Après quatre années d'absence peuplées d'un DVD (Black Symphony) et d'un live acoustique, la bande à Sharon a décidé de prendre en 2011 un virage qui l'éloigne du Métal et la rapproche de la Pop. Le mot est lâché et il est mérité car les compositions recherchent toutes l'effet immédiat, l'accessibilité incisive, l'accroche instantanée. Etre ou ne pas être catchy, les bataves ont fait leur choix, "The Unforgiving" est commercial et nous pouvons douter qu'ils s'en défendent tant l'option confine à l'évidence. Reste à savoir s'il s'agit là d'un crime de lèse-majesté. A moins que nous fassions fausse route et que la vraie question à se poser soit, en fin de compte, de se demander simplement si la musique proposée engendre l'allégresse de l'auditeur. Alors ? "The Unforgiving" est il plaisant à l'écoute, fait il naître des émotions, défiler des images, frissonner l'épiderme ?
Au risque de sentir sur nos nuques le souffle vengeur des canis lupus précités, osons répondre par l'affirmative, mais tâchons de nous justifier tout de même. Hormis l'acoquinement avec le Dieu Pop, sa déesse Commerciale et ses chérubins Populaire et Vénal, quelles pierres peut-on trouver dans le jardin de cet opus ?
Certains évoquent les guitares peu à l'honneur, ils n'ont pas dû apporter suffisamment de soin à l'écoute des riffs d'"In The Middle Of The Night" (Magnus Karlson sort de ce corps !) et de son pont grandiloquent, de ceux d'"A Demon's Fate", ni correctement pris garde au mitraillage en règle sur le puissant "Iron", aux soli de "Shot In The Dark", de "Faster" (vidéo ci-dessous) et d'"A Demon's Fate". D'aucun reproche le choix de la mise en retrait de la batterie ou de ses sonorités électroniques, proposons à ce Monsieur Daucun d'être plus attentif au travail de Mike Coolen (le nouveau de la bande) sur, au hasard, "A Demon's Fate" et "Iron".
Mais ne soyons pas obtus, force est tout de même de reconnaître que le côté métallique des riffs est moins présent qu'auparavant la faute à trois ballades et un mid-tempo ("Shot In The Dark") où elles ne peuvent que peu s'exprimer, mais également du fait de l'approche Pop de certains morceaux comme "Sinead", "Faster" ou "A Demon's Fate". Reconnaissons également que Mike Terrana s'ennuierait un tantinet aux fûts s'il devait assurer la partition de l'opus et ce pour les mêmes raisons que celles évoquées pour la six-cordes.
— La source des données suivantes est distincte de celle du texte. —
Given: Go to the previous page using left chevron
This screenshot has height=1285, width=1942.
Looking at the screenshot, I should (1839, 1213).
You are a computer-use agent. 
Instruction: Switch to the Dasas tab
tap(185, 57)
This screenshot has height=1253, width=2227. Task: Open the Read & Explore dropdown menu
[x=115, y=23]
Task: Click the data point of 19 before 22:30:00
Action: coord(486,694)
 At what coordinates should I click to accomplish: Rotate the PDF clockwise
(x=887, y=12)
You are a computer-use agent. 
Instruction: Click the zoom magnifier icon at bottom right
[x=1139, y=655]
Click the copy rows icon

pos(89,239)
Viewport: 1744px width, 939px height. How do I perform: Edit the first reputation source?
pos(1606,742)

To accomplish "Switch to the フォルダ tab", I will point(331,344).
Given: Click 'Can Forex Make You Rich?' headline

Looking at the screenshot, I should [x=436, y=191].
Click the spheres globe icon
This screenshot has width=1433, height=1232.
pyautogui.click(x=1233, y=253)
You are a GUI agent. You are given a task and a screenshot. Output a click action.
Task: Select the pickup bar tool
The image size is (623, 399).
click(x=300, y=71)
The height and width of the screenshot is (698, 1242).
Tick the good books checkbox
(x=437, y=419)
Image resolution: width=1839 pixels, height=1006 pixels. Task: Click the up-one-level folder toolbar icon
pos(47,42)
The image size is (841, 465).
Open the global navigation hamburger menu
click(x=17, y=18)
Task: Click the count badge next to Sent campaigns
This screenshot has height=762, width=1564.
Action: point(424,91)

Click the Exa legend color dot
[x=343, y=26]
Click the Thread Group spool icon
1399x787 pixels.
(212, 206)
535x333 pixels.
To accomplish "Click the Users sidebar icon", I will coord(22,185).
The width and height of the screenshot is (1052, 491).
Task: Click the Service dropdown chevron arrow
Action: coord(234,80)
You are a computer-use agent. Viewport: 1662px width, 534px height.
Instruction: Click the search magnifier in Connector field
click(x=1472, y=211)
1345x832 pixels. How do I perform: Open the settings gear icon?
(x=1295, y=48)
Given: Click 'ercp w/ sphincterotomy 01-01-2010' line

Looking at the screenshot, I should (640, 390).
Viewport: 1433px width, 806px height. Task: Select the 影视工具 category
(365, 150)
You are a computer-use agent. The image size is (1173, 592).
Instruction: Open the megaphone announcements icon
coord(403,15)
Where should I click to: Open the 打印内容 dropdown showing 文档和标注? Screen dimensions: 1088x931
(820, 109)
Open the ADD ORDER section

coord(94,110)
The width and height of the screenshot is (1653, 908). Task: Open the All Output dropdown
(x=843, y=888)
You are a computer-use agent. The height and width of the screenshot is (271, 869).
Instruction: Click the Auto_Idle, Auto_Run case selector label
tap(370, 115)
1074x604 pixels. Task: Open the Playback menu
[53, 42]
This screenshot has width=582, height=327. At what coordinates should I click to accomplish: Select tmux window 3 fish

Il est par ailleurs question, parmi les volées de bois verts assénées, des faiblesses vocales de la belle. Elans sopranos quasi-inexistants, difficultés à monter dans les aigus sont pointés du doigt ici et là. Mais diantre (!), pourquoi ne pas plutôt souligner ses capacités de variation dans les intonations et son souhait d'officier plus que de coutume en médium (cette fois les verres en cristal de belle-maman résisteront) ?
Désolé Messieurs les détracteurs, cet album est tout à fait défendable et, même s'il semble être devenu hype de dessouder gaillardement les groupes qui cherchent à devenir plus grand public, tâchons plutôt de ranger au placard nos préjugés formatés, nos jugements tranchés et nos œillères opaques. Puis reconnaissons par exemple, même en murmurant, que les refrains lumineux qui éclaboussent l'opus (c'est la Foire aux Hits !) sont un vrai bonheur, que le très Métal Symphonique "Iron" où l'orchestre emporte tout sur son passage est une tuerie, que "Sinead", titre à la limite de la Variété, n'en fera pas moins jumper les foules en concert, qu'"A Demon's Fate" transporte une ligne mélodique fulgurante et que ces petits coups d'archer sur "Shot In The Dark", comme son pont, chatouillent l'épiderme.
Alors, que les Gardiens de l'Ordre qualifient "The Unforgiving" de soupe, c'est leur droit le plus absolu, mais, en ce qui nous concerne amis ouverts d'esprit, osons avancer que de la tambouille comme celle-là, nous aimerions nous en voir servi tous les jours sur les ondes. Voilà qui prouverait que l'acceptation de notre musique chérie est en marche. Au moins, il ne pourra pas être reproché à Within Temptation de ne pas avoir tenté de percer les murailles et gageons que nous saurons éviter d'en construire d'autres nous-mêmes.